• EXERCISE INSTRUCTIONS
Retype each of the entries below exactly as written.

▬▬▬▬▬▬▬▬▬▬

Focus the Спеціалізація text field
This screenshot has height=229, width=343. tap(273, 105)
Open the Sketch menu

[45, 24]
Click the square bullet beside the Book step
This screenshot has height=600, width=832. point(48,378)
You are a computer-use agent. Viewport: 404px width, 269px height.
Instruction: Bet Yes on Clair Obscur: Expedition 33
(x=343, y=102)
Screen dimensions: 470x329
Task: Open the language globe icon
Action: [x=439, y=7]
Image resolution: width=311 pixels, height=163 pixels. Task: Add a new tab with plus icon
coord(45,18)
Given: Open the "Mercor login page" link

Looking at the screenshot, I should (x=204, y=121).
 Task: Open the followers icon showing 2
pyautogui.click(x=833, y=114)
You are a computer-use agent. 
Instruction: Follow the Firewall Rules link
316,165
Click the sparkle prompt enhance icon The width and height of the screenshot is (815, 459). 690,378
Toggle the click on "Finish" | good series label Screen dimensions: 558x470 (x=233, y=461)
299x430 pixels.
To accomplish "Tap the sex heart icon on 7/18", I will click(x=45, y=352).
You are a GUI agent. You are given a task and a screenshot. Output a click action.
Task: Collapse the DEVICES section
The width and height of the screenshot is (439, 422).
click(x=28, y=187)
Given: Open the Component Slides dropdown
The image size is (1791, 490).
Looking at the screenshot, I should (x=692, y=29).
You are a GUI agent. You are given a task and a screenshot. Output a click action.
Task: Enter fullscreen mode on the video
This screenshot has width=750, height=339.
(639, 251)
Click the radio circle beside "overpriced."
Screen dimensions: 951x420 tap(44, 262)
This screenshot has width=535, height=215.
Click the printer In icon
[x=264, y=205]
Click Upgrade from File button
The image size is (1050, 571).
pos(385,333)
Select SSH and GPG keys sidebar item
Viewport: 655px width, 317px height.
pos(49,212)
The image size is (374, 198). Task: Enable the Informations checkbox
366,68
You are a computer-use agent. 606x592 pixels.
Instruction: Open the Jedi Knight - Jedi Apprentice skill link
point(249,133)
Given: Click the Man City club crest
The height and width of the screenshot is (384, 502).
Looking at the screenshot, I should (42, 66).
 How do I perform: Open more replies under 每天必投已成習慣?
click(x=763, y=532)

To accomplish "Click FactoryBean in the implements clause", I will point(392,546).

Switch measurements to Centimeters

▬▬▬▬▬▬▬▬▬▬

• YOUR RESPONSE
Focus the Спеціалізація text field
This screenshot has height=229, width=343. tap(273, 105)
Open the Sketch menu

[45, 24]
Click the square bullet beside the Book step
This screenshot has height=600, width=832. point(48,378)
You are a computer-use agent. Viewport: 404px width, 269px height.
Instruction: Bet Yes on Clair Obscur: Expedition 33
(x=343, y=102)
Screen dimensions: 470x329
Task: Open the language globe icon
Action: [x=439, y=7]
Image resolution: width=311 pixels, height=163 pixels. Task: Add a new tab with plus icon
coord(45,18)
Given: Open the "Mercor login page" link

Looking at the screenshot, I should (x=204, y=121).
 Task: Open the followers icon showing 2
pyautogui.click(x=833, y=114)
You are a computer-use agent. 
Instruction: Follow the Firewall Rules link
316,165
Click the sparkle prompt enhance icon The width and height of the screenshot is (815, 459). 690,378
Toggle the click on "Finish" | good series label Screen dimensions: 558x470 (x=233, y=461)
299x430 pixels.
To accomplish "Tap the sex heart icon on 7/18", I will click(x=45, y=352).
You are a GUI agent. You are given a task and a screenshot. Output a click action.
Task: Collapse the DEVICES section
The width and height of the screenshot is (439, 422).
click(x=28, y=187)
Given: Open the Component Slides dropdown
The image size is (1791, 490).
Looking at the screenshot, I should (x=692, y=29).
You are a GUI agent. You are given a task and a screenshot. Output a click action.
Task: Enter fullscreen mode on the video
This screenshot has width=750, height=339.
(639, 251)
Click the radio circle beside "overpriced."
Screen dimensions: 951x420 tap(44, 262)
This screenshot has width=535, height=215.
Click the printer In icon
[x=264, y=205]
Click Upgrade from File button
The image size is (1050, 571).
pos(385,333)
Select SSH and GPG keys sidebar item
Viewport: 655px width, 317px height.
pos(49,212)
The image size is (374, 198). Task: Enable the Informations checkbox
366,68
You are a computer-use agent. 606x592 pixels.
Instruction: Open the Jedi Knight - Jedi Apprentice skill link
point(249,133)
Given: Click the Man City club crest
The height and width of the screenshot is (384, 502).
Looking at the screenshot, I should (42, 66).
 How do I perform: Open more replies under 每天必投已成習慣?
click(x=763, y=532)

To accomplish "Click FactoryBean in the implements clause", I will point(392,546).

Switch measurements to Centimeters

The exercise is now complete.